- [What is needed] The answer must consist of each line below that holds the word "computer", copied as it stands.

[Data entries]
# # # # # # #

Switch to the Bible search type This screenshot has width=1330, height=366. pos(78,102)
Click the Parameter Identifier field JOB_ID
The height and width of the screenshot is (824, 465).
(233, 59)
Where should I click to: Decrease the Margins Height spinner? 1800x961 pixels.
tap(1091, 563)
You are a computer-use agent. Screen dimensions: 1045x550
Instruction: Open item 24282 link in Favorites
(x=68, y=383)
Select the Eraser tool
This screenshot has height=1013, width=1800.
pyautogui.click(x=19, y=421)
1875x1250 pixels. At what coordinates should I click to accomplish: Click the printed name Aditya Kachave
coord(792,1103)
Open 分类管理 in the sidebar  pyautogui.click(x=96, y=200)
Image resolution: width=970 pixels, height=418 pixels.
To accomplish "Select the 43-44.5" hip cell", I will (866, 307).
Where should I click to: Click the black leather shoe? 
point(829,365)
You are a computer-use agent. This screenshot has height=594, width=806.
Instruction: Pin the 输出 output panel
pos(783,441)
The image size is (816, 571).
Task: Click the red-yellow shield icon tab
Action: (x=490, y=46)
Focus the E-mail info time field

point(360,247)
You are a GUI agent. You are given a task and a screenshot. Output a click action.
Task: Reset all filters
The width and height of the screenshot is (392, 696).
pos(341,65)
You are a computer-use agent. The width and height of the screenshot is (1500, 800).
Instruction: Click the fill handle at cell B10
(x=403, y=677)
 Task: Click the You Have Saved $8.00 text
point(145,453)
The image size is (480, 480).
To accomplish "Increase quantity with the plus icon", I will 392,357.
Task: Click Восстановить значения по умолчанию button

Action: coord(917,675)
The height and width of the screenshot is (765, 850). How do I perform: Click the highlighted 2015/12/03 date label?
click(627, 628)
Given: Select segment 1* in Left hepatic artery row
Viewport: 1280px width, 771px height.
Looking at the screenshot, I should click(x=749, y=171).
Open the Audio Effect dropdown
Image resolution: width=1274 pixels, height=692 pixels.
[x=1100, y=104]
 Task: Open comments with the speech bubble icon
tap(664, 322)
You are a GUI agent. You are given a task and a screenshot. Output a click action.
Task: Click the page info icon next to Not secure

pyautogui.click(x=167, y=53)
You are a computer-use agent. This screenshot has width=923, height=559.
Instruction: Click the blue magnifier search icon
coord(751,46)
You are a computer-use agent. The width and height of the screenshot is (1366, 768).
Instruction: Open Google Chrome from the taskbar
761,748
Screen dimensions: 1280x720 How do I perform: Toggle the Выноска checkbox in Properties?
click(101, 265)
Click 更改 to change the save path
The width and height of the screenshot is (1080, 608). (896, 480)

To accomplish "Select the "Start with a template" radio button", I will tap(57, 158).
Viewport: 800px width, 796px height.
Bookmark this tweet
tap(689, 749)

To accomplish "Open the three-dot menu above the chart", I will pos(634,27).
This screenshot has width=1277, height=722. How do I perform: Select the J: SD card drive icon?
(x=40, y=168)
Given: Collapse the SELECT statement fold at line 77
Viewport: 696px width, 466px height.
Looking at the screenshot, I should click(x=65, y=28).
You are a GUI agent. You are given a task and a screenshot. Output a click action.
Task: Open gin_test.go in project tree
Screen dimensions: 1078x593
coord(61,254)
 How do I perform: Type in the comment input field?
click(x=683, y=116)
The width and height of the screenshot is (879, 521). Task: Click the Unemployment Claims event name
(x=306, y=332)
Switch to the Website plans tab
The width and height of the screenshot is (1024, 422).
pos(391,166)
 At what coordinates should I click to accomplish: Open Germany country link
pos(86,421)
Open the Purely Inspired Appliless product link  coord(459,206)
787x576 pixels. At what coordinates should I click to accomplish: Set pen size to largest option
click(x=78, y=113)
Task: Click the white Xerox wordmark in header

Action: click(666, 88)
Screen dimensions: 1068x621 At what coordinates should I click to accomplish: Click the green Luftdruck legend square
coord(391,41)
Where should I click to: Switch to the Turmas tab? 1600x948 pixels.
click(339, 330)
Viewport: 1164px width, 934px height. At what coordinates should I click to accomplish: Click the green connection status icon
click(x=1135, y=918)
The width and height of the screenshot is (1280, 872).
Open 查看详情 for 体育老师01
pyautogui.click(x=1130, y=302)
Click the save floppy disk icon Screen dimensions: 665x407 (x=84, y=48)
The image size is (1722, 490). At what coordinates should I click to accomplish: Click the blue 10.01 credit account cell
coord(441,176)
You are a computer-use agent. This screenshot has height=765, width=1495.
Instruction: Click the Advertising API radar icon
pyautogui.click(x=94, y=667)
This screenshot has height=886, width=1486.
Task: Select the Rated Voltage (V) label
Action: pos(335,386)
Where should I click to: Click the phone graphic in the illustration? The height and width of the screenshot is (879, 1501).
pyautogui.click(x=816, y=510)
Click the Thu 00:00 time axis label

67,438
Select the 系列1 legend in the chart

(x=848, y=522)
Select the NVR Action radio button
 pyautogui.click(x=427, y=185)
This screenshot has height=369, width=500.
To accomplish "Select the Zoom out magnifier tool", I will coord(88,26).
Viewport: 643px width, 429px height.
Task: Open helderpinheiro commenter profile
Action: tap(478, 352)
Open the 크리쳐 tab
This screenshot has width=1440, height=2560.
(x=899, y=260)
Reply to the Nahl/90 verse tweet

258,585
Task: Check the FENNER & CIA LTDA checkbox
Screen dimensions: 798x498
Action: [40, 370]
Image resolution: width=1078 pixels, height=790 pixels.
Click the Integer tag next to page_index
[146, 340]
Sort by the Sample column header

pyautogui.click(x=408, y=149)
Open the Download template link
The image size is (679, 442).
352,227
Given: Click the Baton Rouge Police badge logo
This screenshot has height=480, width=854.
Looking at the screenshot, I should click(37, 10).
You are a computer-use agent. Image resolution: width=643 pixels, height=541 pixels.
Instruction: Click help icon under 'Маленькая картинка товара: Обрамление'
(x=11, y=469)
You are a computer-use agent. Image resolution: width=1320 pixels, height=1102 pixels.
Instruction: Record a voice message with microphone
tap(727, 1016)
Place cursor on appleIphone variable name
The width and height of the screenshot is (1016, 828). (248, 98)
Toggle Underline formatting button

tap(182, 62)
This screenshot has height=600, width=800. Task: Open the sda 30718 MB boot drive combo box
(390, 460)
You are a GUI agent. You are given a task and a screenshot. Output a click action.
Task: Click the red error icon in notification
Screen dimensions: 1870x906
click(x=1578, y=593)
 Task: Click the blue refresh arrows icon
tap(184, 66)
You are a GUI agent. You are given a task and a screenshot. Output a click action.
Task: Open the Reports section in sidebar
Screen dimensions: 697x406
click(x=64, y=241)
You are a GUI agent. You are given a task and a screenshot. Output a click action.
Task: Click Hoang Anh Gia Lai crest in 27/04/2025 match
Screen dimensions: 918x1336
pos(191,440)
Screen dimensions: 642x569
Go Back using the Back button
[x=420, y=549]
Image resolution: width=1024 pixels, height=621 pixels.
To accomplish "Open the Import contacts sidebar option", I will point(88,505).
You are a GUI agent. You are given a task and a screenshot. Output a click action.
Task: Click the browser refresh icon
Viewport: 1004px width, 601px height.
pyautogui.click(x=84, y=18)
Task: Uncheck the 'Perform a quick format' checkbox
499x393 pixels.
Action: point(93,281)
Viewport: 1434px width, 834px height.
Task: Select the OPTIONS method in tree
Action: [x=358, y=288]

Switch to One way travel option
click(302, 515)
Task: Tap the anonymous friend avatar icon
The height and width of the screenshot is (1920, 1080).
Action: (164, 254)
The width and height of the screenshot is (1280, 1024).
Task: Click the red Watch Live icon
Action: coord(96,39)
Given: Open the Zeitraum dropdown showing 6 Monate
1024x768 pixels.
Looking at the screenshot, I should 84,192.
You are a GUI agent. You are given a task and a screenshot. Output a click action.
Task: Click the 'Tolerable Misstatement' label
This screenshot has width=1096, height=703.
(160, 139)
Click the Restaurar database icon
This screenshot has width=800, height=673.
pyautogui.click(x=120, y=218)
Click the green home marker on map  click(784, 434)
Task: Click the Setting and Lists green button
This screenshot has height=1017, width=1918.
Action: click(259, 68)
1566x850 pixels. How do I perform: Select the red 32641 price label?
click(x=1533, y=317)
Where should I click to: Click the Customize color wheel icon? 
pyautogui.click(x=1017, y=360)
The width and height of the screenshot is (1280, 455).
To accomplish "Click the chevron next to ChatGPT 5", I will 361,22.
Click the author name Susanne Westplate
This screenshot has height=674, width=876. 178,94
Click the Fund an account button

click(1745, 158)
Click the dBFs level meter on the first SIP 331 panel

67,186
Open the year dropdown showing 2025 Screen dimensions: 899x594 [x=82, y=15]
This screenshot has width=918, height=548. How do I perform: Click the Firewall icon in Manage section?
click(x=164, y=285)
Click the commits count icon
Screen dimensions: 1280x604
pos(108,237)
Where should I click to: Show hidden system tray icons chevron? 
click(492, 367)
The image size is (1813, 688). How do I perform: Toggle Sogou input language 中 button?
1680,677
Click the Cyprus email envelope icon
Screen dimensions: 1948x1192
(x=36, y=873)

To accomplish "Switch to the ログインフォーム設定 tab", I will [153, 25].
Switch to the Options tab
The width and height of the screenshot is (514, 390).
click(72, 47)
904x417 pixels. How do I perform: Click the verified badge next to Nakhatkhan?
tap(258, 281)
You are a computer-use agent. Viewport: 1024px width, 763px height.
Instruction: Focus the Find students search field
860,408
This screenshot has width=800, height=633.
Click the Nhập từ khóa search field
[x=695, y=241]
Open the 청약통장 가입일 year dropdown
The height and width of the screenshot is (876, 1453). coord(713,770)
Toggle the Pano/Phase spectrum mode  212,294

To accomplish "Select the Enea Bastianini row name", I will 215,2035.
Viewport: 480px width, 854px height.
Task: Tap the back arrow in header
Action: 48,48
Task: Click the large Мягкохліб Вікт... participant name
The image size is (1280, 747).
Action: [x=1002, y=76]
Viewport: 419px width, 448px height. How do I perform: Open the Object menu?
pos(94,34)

# # # # # # #

- [Solution below]
You are a computer-use agent. Screen dimensions: 1045x550
You are a computer-use agent. This screenshot has height=594, width=806.
You are a computer-use agent. The width and height of the screenshot is (1500, 800).
You are a computer-use agent. This screenshot has width=923, height=559.
You are a computer-use agent. The width and height of the screenshot is (1366, 768).
You are a computer-use agent. This screenshot has height=765, width=1495.
You are a computer-use agent. Image resolution: width=643 pixels, height=541 pixels.
You are a computer-use agent. Image resolution: width=1320 pixels, height=1102 pixels.
You are a computer-use agent. Viewport: 1024px width, 763px height.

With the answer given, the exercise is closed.